We’re not using foreign reserves to defend Naira – CBN

The Central Bank of Nigeria (CBN) is not defending the naira with foreign reserves, its Governor Olayemi Cardoso, said yesterday at the ongoing Spring Meetings of the International Monetary Fund (IMF)/World Bank in Washington DC.

Cardoso said: “Defending the naira seems to be a prevalent theme. Let me be very clear: it is not our intention to defend the naira”.

He acknowledged recent discussions on declining reserves, but argued that “defending the naira goes against our core philosophy and policy. We want a naira that performs based on market forces, as long as we have a vibrant foreign exchange market”.
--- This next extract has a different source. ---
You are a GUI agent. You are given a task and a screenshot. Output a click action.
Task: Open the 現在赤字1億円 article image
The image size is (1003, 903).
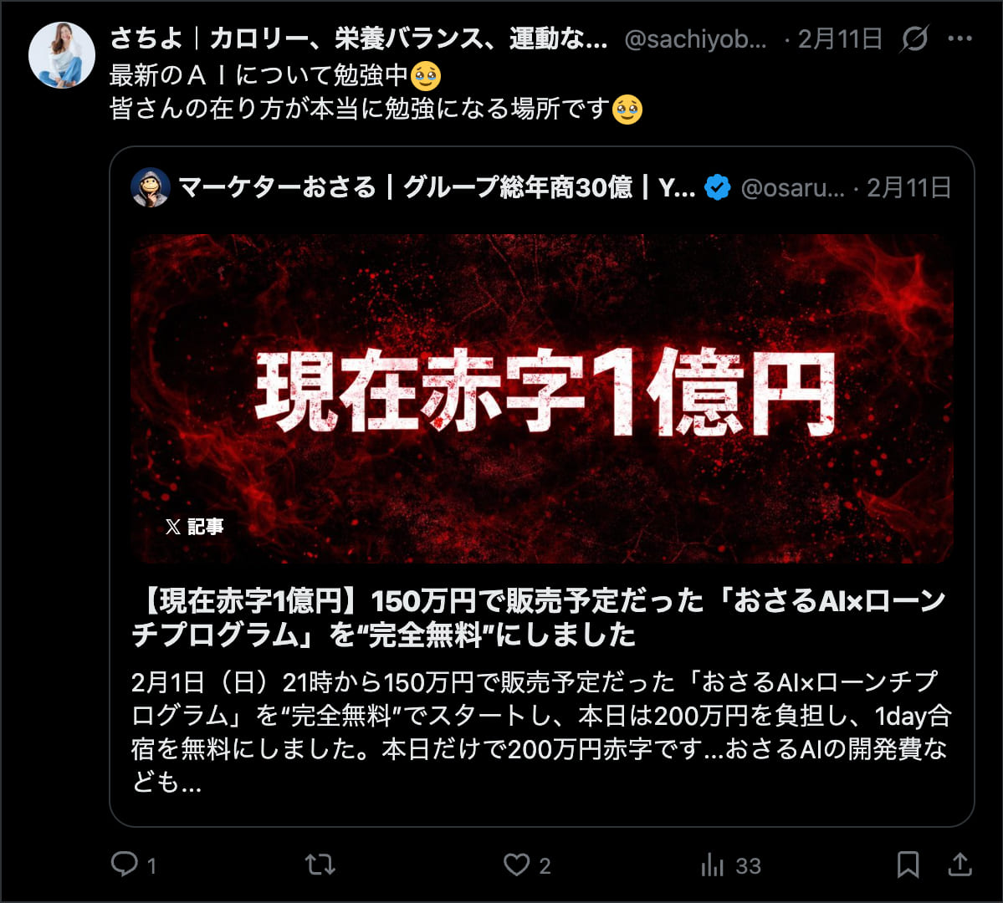click(x=542, y=399)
Cardoso, who acknowledged the past reliance on Bureau De Change (BDCs) to meet forex needs for essential purposes, like education and travel, said the bank has shifted towards a market-driven approach.

“The recent changes in our reserves are not for defending the naira”, the CBN boss clarified, adding “They are for settling obligations that were due. After all, that’s the primary purpose of holding foreign reserves”.

He highlighted the importance of collaboration with the federal government, particularly regarding fiscal policy. “Monetary policy is just one side of the coin. We need a strong handshake with the fiscal authorities”, he stated.

The governor pointed out specific examples of cooperation, such as advocating for the release of fertilizer reserves held by the previous administration to enhance food production and address food inflation, which he acknowledged falls outside the direct purview of the CBN.

“The issue of Ways and Means [borrowing by the government from the CBN] is no longer an issue”, Cardoso declared, indicating a key point of contention has been addressed.

The CBN governor defended his decision to embrace orthodox central banking practices, which included a substantial interest rate hike of 600 basis points within a short period. He acknowledged the difficulty of the decision but insisted that it is necessary to build confidence in the naira.

Cardoso pledged increased communication with Nigerians and stakeholders to manage expectations.

“We want Nigerians to be realistic. The Monetary Policy Committee (MPC) has consistently explained the rationale behind our actions”, the CBN boss asserted.

He promised to strengthen communication channels and utilize various platforms to improve transparency.

Expressed satisfaction with the early results of his policies, he said: “Within two months of taking office, the naira was considered the worst performing currency globally. Within six months, it became the best performing”.

Cardoso stressed the importance of trust in achieving policy objectives.

“Boldness alone is not enough”, he cautioned, adding that “without trust, even the most well-intentioned policies will underperform. There seems to be a disconnect between public expectations and the realities of what the CBN can achieve”.